Konzeptlosigkeit bescheinigt auch die neue finanzpolitische Sprecherin der Freien Demokraten, Marion Schardt-Sauer, dem Koalitionsvertrag. Die Ziele der schwarz-grünen Landesregierung seien anhand der vorgesehenen Investitionen nicht zu erkennen. „Da gibt es für alles ein bisschen. Insgesamt versucht die Koalition einen Spagat zwischen Spendierhose und Sparsamkeit hinzulegen. Das könnte spannend werden, wenn die Steuereinnahmen nicht mehr so sprudeln wie heute“, erklärt die Haushaltspolitikerin.

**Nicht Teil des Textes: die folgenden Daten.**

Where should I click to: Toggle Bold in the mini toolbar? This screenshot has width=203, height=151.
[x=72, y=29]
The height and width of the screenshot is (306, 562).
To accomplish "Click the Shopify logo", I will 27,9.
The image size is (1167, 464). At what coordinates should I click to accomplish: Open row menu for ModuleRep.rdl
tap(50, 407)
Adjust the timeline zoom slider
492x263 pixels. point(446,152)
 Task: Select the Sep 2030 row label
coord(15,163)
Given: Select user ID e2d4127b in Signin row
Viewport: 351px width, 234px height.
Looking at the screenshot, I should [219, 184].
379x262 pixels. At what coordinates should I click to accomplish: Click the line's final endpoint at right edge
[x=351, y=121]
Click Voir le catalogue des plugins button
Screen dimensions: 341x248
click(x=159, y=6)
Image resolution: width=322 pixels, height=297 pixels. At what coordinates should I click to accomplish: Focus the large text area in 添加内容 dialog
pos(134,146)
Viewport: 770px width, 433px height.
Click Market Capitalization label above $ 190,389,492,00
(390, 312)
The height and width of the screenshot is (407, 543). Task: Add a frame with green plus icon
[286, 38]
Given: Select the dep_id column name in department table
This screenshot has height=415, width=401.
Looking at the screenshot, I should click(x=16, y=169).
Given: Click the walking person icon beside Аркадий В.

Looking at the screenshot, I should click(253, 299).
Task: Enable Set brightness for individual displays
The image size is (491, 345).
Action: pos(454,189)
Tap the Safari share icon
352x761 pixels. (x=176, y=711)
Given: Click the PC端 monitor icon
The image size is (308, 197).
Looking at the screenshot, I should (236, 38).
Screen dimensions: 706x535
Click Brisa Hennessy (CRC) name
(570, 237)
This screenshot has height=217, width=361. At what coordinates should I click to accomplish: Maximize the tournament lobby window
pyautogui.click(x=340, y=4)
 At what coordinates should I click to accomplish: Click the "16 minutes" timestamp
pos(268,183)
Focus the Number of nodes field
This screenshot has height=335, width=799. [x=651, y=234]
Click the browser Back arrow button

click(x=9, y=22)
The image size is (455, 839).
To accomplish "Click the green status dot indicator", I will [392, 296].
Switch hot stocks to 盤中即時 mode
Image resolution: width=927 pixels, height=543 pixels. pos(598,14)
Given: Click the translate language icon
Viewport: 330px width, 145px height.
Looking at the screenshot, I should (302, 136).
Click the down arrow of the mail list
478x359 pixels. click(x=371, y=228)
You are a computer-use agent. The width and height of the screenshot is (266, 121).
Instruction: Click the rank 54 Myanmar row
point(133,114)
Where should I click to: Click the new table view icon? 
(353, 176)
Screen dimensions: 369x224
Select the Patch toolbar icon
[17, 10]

Aus Sicht der Freien Demokraten bringt der Koalitionsvertrag für die 20. Wahlperiode nicht den erhofften Aufbruch, sondern sei vielmehr die Fortschreibung eines Fahrplans in die Mittelmäßigkeit. „Damit dümpelt das Land weiter in der Selbstgefälligkeit zweier Parteien, deren Grundhaltung nicht die Innovation ist, sondern das krampfhafte Festhalten am Alten“, schlussfolgert Rock. Fünf verlorene Jahre stünden Hessen bevor. Das habe das Land im Herzen Deutschlands nicht verdient.